Le syndicat Unia prend acte de la colère des salarié-e-s Energiser s’agissant de la fiscalisation des plans sociaux

Ce sont une septantaine des futurs licenciés de l’entreprise Energiser qui ont participé dans une ambiance évidemment émotionnelle au vu des circonstances - à la séance d’information organisée par le syndicat Unia. Cette assemblée a eu lieu à la Maison du Peuple de La Chaux-de-Fonds, mise à disposition gratuitement par les autorités communales.
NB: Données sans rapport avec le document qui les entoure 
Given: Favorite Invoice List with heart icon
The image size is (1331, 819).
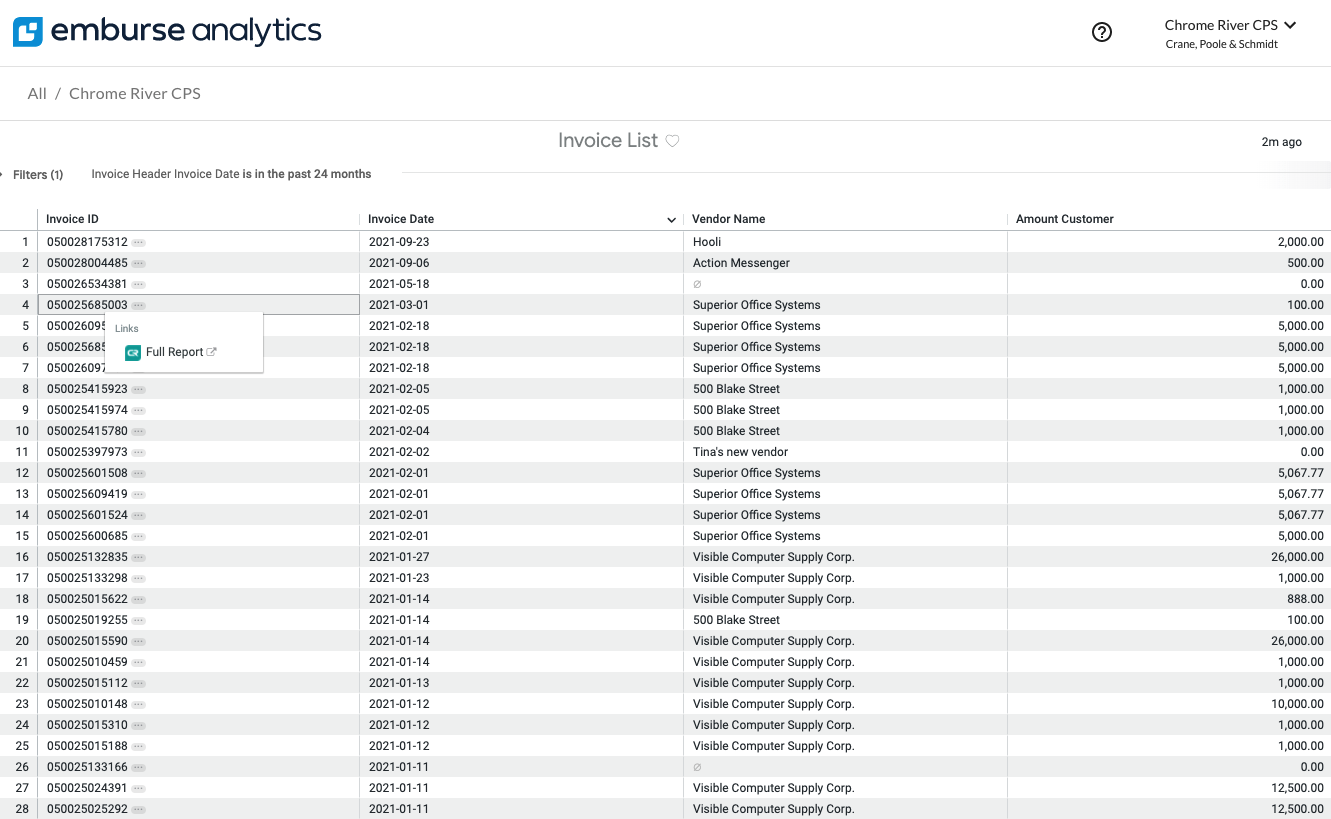Looking at the screenshot, I should tap(673, 141).
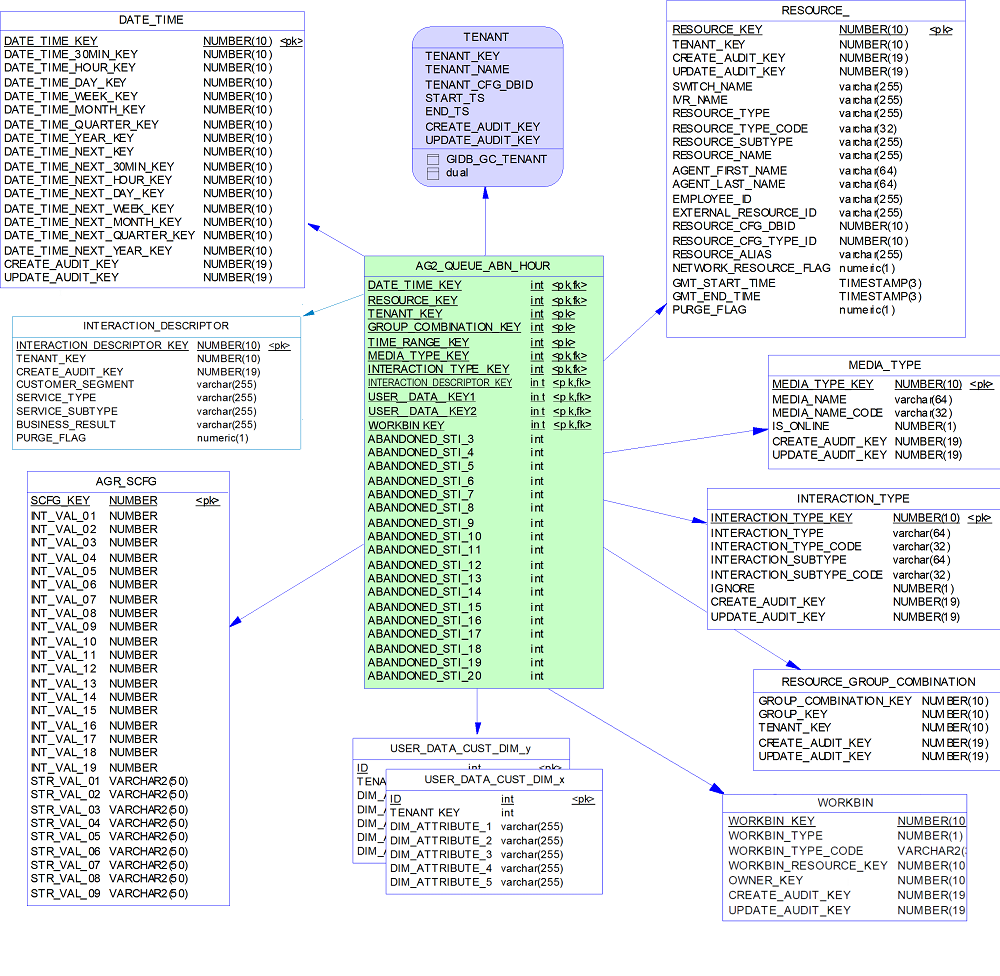Click the USER_DATA_CUST_DIM_x table title
Viewport: 1000px width, 976px height.
point(494,779)
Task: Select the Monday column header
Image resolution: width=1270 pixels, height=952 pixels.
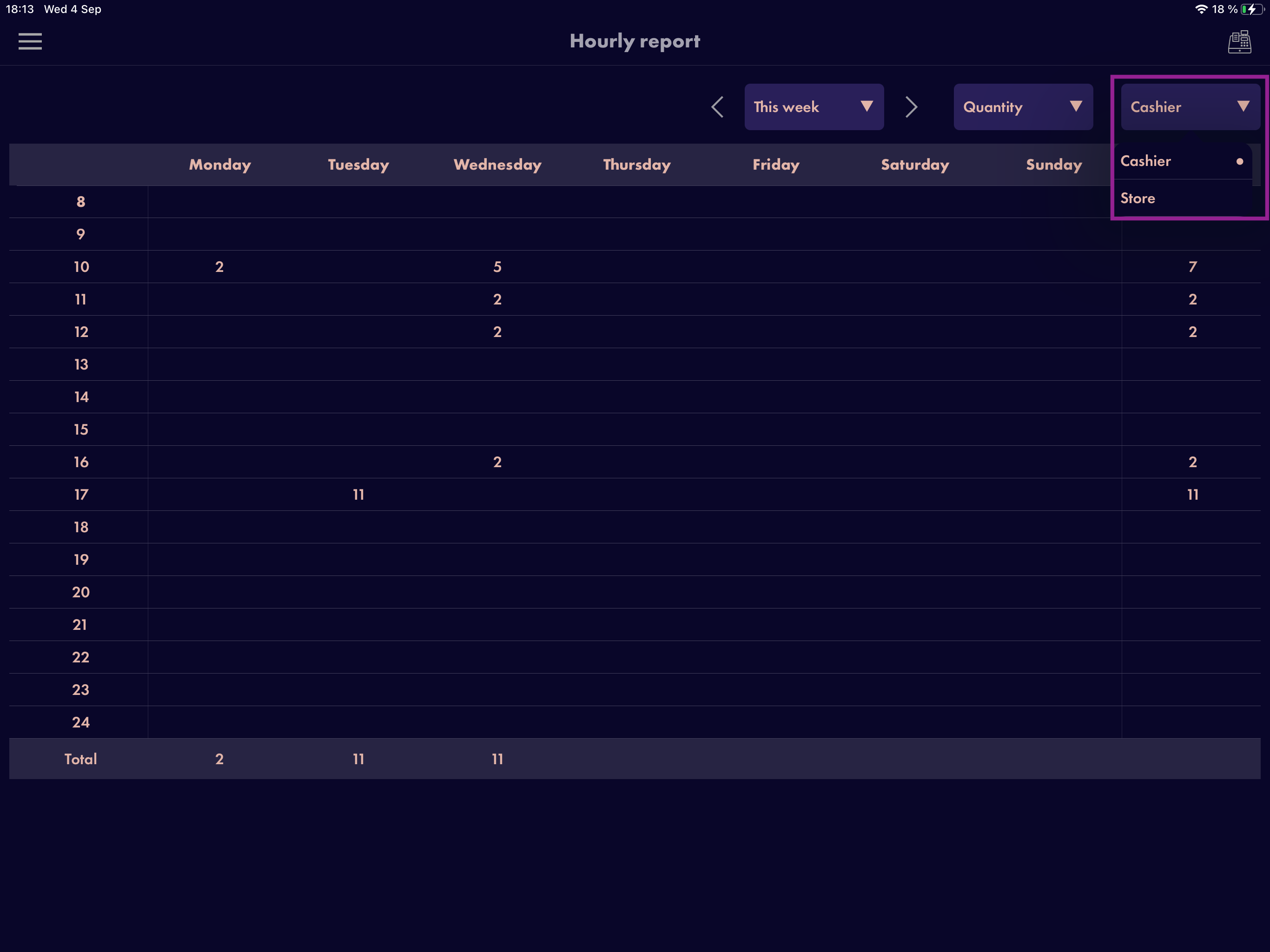Action: point(220,165)
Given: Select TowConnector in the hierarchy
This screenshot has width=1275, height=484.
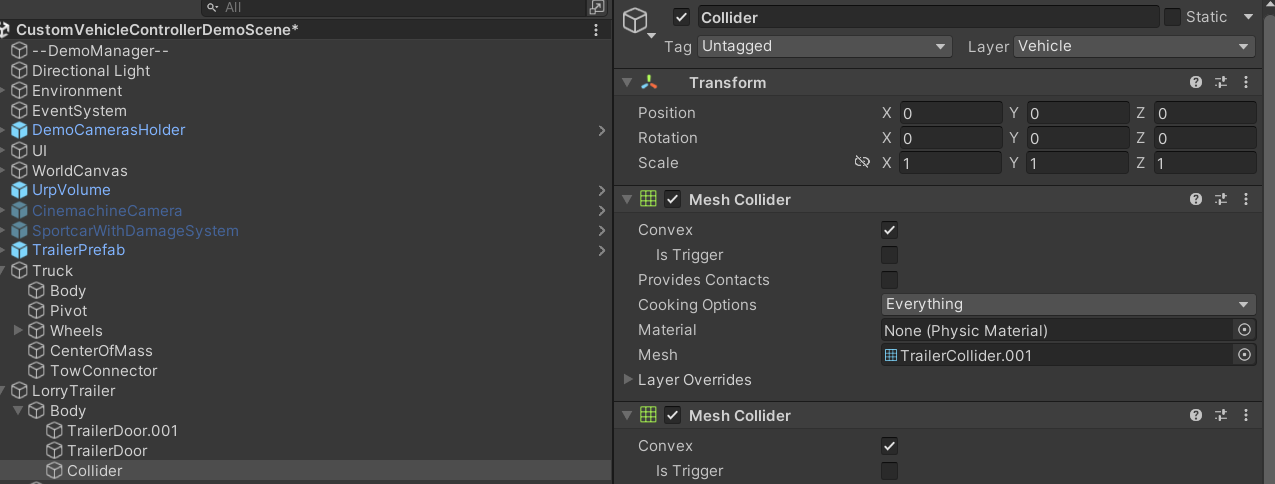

Unia a exprimé sa volonté de représenter les intérêts des salarié-e-s touchés par ce plus gros licenciement collectif de ces trente dernières années dans le canton pour autant que le syndicat soit clairement mandaté par les salarié-e-s.

Or, les salarié-e-s d’Energizer ont souhaité qu’ Unia s’engage très activement dans le processus de consultation et de négociation du plan social,  sans adhérer à l’organisation et aux valeurs prônées par Unia.

 

Les salariés d’Energizer auraient souhaité utiliser Unia comme simple  « consultant » dans la période de négociation, proposant même une rémunération à l’organisation syndicale via l’entreprise. En aucun cas Unia ne peut accepter un tel mandat de « consulting », car ce n’est pas son rôle.

 

En revanche, Unia défendra bien entendu pleinement les intérêts de ses membres, en les accompagnant activement tout au long de cette difficile période et de ce difficile processus.

 

Les salarié-e-s Energiser ont par ailleurs vivement dénoncé le fait  de devoir payer des montants colossaux en termes d’impôts sur les montants du plan social qui semble par ailleurs conséquent-au vu de l’avant-projet qui a été présenté. Ils lancent aux autorités cantonales un appel pressant pour une imposition plus légère et donc socialement plus acceptable des montants touchés dans le cadre de plans sociaux.